マッサはF1とFIAに対し、彼らが2008年のシンガポールGPの『クラッシュゲート』スキャンダルを隠蔽するために共謀したと主張し、法的措置を取っている。シンガポールGPでは、ルノーのネルソン・ピケJr.がセーフティカーを出すため故意にマシンをクラッシュさせた。これによりピケJr.のチームメイトだったフェルナンド・アロンソは、ピットストップを行って新タイヤに交換し、首位に浮上して最終的にレース優勝を飾った。FIAは後に、ピケJr.のクラッシュは意図的でルノーが仕組んだものだと明らかにした。

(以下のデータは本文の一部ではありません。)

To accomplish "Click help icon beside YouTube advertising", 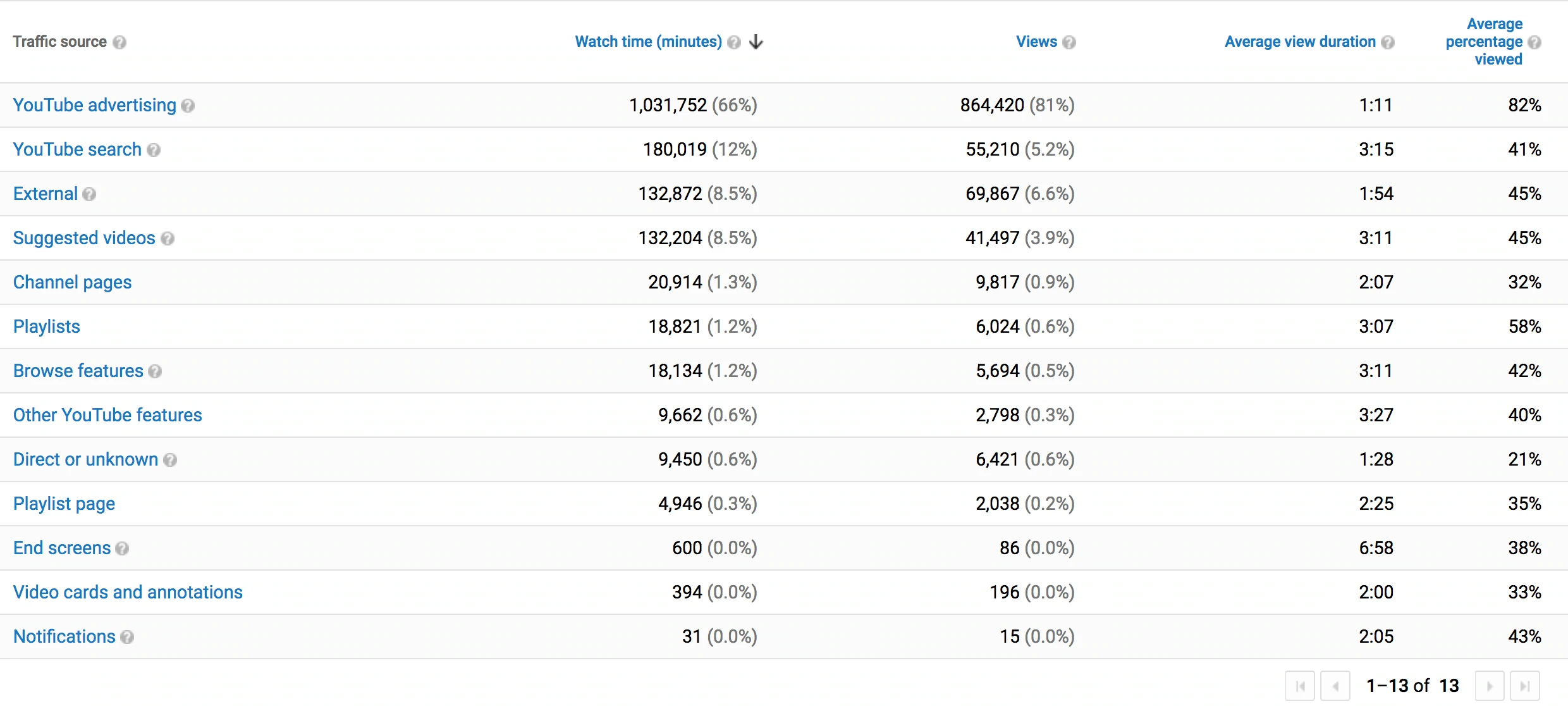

2008年F1タイトルに関する訴訟手続きを進めるマッサ、FIAとF1の調査結果に期待。回答期限を1カ月延長
この悪名高い出来事は、F1やFIAにとって最高の節目ではなかったが、この一件については訴訟が終結して措置が取られた。しかし事件は今年初めに蒸し返された。F1の元最高権威者バーニー・エクレストンが、彼と当時FIAの会長だったマックス・モズレーがレース後に『クラッシュゲート』スキャンダルのことを知っていながら、「大きなスキャンダル」となることを避けるために対処しないでいることを決めたという、物議を醸すコメントを発したのだ。

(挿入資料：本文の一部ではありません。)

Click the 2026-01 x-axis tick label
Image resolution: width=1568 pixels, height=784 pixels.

この暴露話によって、マッサはフラストレーションを再燃させ、FIAとF1が共謀してスキャンダルを隠蔽したことで、正当な勝利を彼から奪ったという確信を得た。マッサは、当時モズレーが指揮を執っていたFIAはルノーをレースから失格にするか、イベント自体を選手権から抹消するべきだったとし、そうなっていれば2008年のタイトルは自身が手にしたはずだったと考えている。

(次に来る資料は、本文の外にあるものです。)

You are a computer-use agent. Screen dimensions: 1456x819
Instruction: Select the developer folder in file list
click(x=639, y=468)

裁判所で訴訟を起こして以来、マッサの弁護団はこの事件の関係者から積極的に文書を収集してきた。1993年から2007年までフェラーリのチーム代表を務め、2008年にはスペシャルアドバイザーとなっていたトッドは、イタリアの『La Stampa』との最近のインタビューで、FIAはあの状況に違う形で対処できたはずだと認めた。
「論争には触れないが、彼(マッサ)にとって心理的に非常につらいことだった」とトッドは語った。
「話が知られていたら、我々はもっと厳しくなれたかもしれないが、シンガポールGPは不正に操作されたので、中止されるべきだったのは間違いない」
トッドのコメントはマッサのF1とFIAに対する法的主張を直接支持するものではないが、この一件に関するマッサの見解をある程度裏付けている。元FIA会長であり、スポーツの世界で尊敬される人物としてのトッドの立場も、法的手続きにおいて幾分か重みを持つ可能性がある。トッドのコメントが完全に意味するところについてはまだ分からないが、フェリペ・マッサとF1/FIAとの進行中の法廷闘争に、新たな陰謀の側面が加えられたことは間違いないだろう。